◆ **Exercise objective**:
Continue the court opinion on Beluga's mining claims and the State's alleged taking, picking up right after its last sentence below.
#### Passage to read
The economic impact of the State's actions is difficult to assess, partly because Beluga's losses appear attributable to Beluga, not the State. Beluga did not ask the superior court to lift the injunction or relax the requirements for relief from the injunction. Also, we put little weight on any economic impact of the injunction and lease denial, because they delayed but did not terminate the permitting process. Beluga lost its claims, and the opportunity to obtain permission to mine, when it failed to pay the annual rentals, not because DNR or the court appropriated Beluga's property. Beluga claims that it was unable to pay the rentals because its resources were exhausted, but that exhaustion is not attributable to the State.

Although Beluga asserts it invested heavily in its claims, it has not established a basis for concluding that it had "reasonable investment-backed expectations." Beluga's claims were always contingent on State permission to mine and assertion of adverse existing claims. Absent any demonstration to the contrary, we conclude that reasonable investors could have recognized that DNR might be delayed in granting Beluga permission to mine. After all, Beluga developed its claims despite the pending Weiss litigation, which began in 1982, despite our 1985 decision that invalidated the 1978 redesignation legislation and left open the question of whether the claims of parties like Beluga were superior to the claims of the Weiss plaintiffs, and despite AS 38.05.275, which made Beluga's rights subject to existing claims. In our view, Beluga has not demonstrated a basis for finding that governmental action had the character of a taking or the kind of economic impact on investment-backed expectations that would permit a conclusion that a taking had occurred.
########
#### Dataset content
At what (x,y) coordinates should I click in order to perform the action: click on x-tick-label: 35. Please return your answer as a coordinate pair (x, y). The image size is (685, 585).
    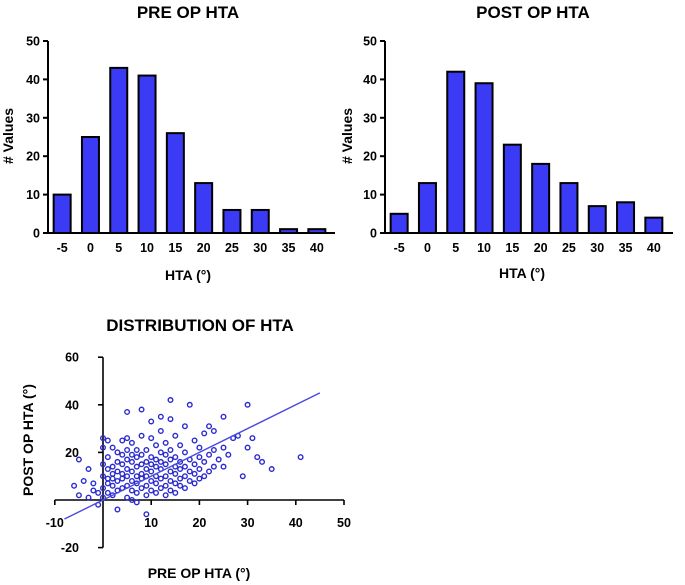
    Looking at the image, I should click on (626, 248).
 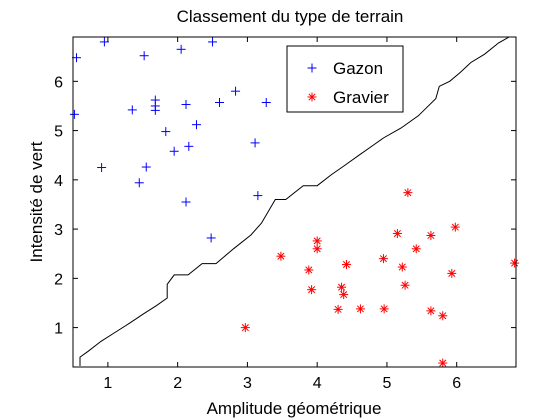 I want to click on x-tick-label: 6, so click(x=456, y=384).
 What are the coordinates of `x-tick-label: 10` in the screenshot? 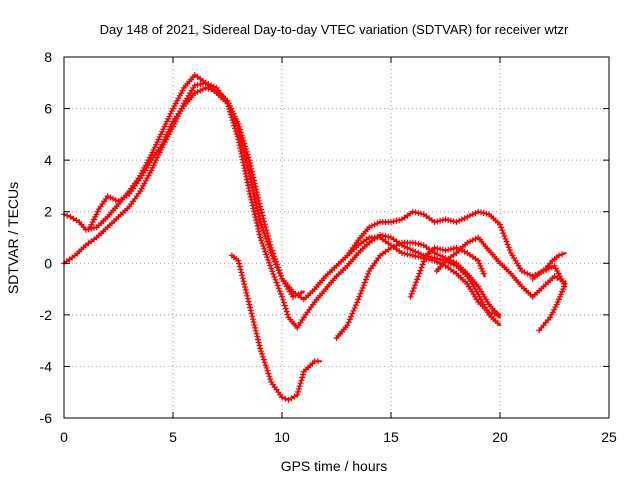 It's located at (282, 437).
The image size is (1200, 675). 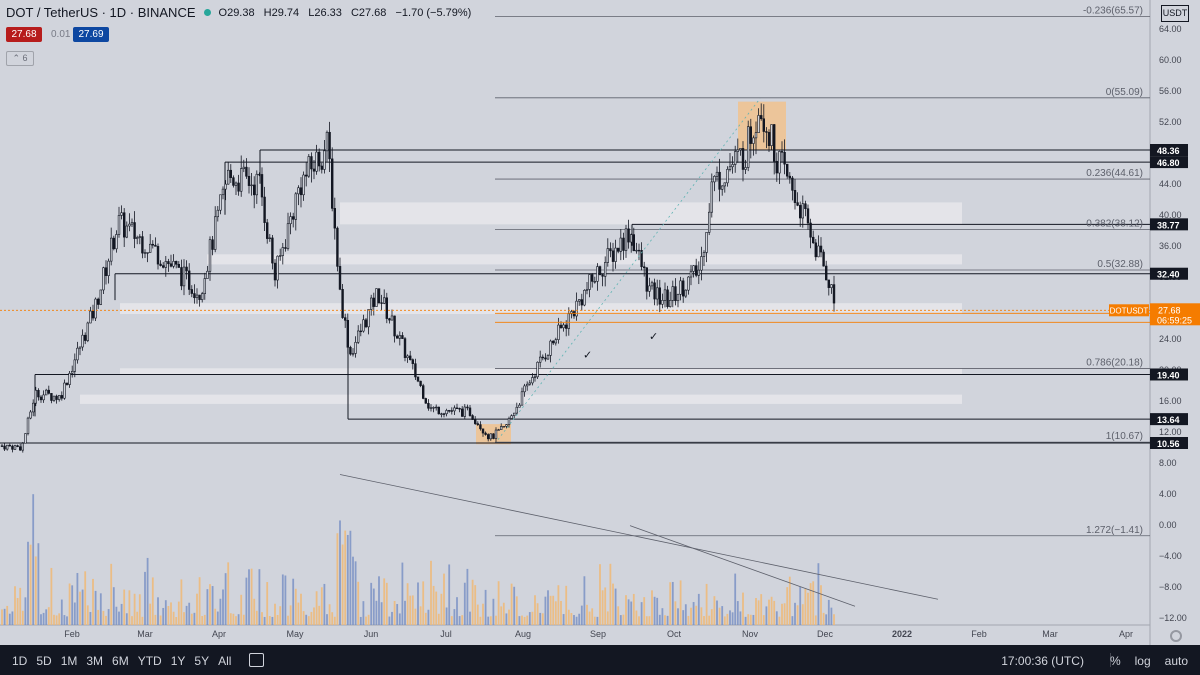 What do you see at coordinates (1176, 636) in the screenshot?
I see `settings-gear-icon` at bounding box center [1176, 636].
########
◆ **Response**:
Beluga cites Conoco, Inc. v. United States, 35 Fed.Cl. 309 (1996), to support its takings argument. Conoco and other companies (lessees) had federal off-shore oil leases which granted the lessees exclusive rights to drill for, develop, and produce oil and gas resources, subject to the Outer Continental Shelf Leasing Act (OCSLA) and other applicable law. But before the lessees could produce oil, they had to submit an environmental impact statement and exploration and development plans for approval by the Secretary of the Interior. Congress later enacted the Outer Banks Protection Act, which restricted the Secretary's powers to approve the lessees' proposed plans. The lessees sued for breach of contract and taking. The Federal Claims Court stated that the new laws prevented the plaintiffs from taking part in the regulatory process because the Secretary would not even consider the exploration plans. The court concluded that there was a breach of contract, and declined to preclude a takings claim based on the breach.

See Conoco, Inc. v. United States, 35 Fed.Cl. 309, 317 (1996).

See id.

See id. at 318.

See id. at 327.

See id. at 327, 336.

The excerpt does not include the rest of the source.